[Objective] Quote every line of the material below verbatim, without changing a single character.

- - -

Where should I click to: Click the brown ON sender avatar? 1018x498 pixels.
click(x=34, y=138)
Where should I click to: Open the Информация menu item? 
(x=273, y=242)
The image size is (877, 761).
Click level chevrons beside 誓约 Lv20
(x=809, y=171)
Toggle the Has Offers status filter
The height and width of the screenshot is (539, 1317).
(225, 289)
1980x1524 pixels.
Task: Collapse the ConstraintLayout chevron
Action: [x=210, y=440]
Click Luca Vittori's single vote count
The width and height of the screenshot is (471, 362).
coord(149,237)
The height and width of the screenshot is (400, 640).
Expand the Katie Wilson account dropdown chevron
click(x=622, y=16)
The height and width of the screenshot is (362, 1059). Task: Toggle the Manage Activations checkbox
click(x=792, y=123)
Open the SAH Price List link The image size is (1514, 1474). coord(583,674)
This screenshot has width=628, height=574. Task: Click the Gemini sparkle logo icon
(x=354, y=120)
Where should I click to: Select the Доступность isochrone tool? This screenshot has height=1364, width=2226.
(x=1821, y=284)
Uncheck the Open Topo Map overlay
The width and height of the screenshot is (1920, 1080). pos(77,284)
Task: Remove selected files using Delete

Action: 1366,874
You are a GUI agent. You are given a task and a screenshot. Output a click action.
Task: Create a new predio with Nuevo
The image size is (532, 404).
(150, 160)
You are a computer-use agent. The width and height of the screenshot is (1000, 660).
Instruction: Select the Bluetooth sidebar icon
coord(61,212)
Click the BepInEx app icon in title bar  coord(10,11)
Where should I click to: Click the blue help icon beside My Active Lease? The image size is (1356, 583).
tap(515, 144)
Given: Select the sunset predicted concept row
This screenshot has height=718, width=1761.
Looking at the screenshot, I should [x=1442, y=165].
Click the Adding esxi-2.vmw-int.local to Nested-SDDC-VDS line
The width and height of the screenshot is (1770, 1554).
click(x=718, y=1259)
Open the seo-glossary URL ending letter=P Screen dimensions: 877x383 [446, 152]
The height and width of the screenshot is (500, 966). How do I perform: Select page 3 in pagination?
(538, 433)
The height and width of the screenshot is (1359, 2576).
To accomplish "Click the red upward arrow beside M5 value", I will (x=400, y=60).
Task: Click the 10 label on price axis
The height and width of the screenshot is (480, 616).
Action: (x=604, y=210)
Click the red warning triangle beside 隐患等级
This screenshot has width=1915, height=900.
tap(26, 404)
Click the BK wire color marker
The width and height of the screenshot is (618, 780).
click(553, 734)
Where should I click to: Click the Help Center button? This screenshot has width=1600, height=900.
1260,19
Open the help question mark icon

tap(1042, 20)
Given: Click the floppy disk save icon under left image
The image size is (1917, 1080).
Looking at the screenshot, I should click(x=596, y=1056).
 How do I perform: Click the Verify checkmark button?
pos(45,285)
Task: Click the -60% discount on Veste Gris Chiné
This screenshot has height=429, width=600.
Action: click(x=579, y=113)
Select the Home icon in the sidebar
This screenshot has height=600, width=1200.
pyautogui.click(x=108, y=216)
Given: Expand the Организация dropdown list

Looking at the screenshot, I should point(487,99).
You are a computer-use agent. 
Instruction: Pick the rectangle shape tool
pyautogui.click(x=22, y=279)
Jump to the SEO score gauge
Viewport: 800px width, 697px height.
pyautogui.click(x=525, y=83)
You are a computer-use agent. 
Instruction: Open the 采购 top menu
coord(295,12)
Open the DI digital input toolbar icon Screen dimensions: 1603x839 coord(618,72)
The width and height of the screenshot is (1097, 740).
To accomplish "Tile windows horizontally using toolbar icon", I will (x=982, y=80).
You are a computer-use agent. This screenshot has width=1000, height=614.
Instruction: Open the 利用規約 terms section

- - -

[Completed task]
Where should I click to: Click the brown ON sender avatar? 1018x498 pixels.
click(x=34, y=138)
Where should I click to: Open the Информация menu item? 
(x=273, y=242)
The image size is (877, 761).
Click level chevrons beside 誓约 Lv20
(x=809, y=171)
Toggle the Has Offers status filter
The height and width of the screenshot is (539, 1317).
(225, 289)
1980x1524 pixels.
Task: Collapse the ConstraintLayout chevron
Action: [x=210, y=440]
Click Luca Vittori's single vote count
The width and height of the screenshot is (471, 362).
coord(149,237)
The height and width of the screenshot is (400, 640).
Expand the Katie Wilson account dropdown chevron
click(x=622, y=16)
The height and width of the screenshot is (362, 1059). Task: Toggle the Manage Activations checkbox
click(x=792, y=123)
Open the SAH Price List link The image size is (1514, 1474). coord(583,674)
This screenshot has width=628, height=574. Task: Click the Gemini sparkle logo icon
(x=354, y=120)
Where should I click to: Select the Доступность isochrone tool? This screenshot has height=1364, width=2226.
(x=1821, y=284)
Uncheck the Open Topo Map overlay
The width and height of the screenshot is (1920, 1080). pos(77,284)
Task: Remove selected files using Delete

Action: 1366,874
You are a GUI agent. You are given a task and a screenshot. Output a click action.
Task: Create a new predio with Nuevo
The image size is (532, 404).
(150, 160)
You are a computer-use agent. The width and height of the screenshot is (1000, 660).
Instruction: Select the Bluetooth sidebar icon
coord(61,212)
Click the BepInEx app icon in title bar  coord(10,11)
Where should I click to: Click the blue help icon beside My Active Lease? The image size is (1356, 583).
tap(515, 144)
Given: Select the sunset predicted concept row
This screenshot has height=718, width=1761.
Looking at the screenshot, I should [x=1442, y=165].
Click the Adding esxi-2.vmw-int.local to Nested-SDDC-VDS line
The width and height of the screenshot is (1770, 1554).
click(x=718, y=1259)
Open the seo-glossary URL ending letter=P Screen dimensions: 877x383 [446, 152]
The height and width of the screenshot is (500, 966). How do I perform: Select page 3 in pagination?
(538, 433)
The height and width of the screenshot is (1359, 2576).
To accomplish "Click the red upward arrow beside M5 value", I will (x=400, y=60).
Task: Click the 10 label on price axis
The height and width of the screenshot is (480, 616).
Action: (x=604, y=210)
Click the red warning triangle beside 隐患等级
This screenshot has width=1915, height=900.
tap(26, 404)
Click the BK wire color marker
The width and height of the screenshot is (618, 780).
click(553, 734)
Where should I click to: Click the Help Center button? This screenshot has width=1600, height=900.
1260,19
Open the help question mark icon

tap(1042, 20)
Given: Click the floppy disk save icon under left image
The image size is (1917, 1080).
Looking at the screenshot, I should click(x=596, y=1056).
 How do I perform: Click the Verify checkmark button?
pos(45,285)
Task: Click the -60% discount on Veste Gris Chiné
This screenshot has height=429, width=600.
Action: click(x=579, y=113)
Select the Home icon in the sidebar
This screenshot has height=600, width=1200.
pyautogui.click(x=108, y=216)
Given: Expand the Организация dropdown list

Looking at the screenshot, I should point(487,99).
You are a computer-use agent. 
Instruction: Pick the rectangle shape tool
pyautogui.click(x=22, y=279)
Jump to the SEO score gauge
Viewport: 800px width, 697px height.
pyautogui.click(x=525, y=83)
You are a computer-use agent. 
Instruction: Open the 采购 top menu
coord(295,12)
Open the DI digital input toolbar icon Screen dimensions: 1603x839 coord(618,72)
The width and height of the screenshot is (1097, 740).
To accomplish "Tile windows horizontally using toolbar icon", I will (x=982, y=80).
You are a computer-use agent. This screenshot has width=1000, height=614.
Instruction: Open the 利用規約 terms section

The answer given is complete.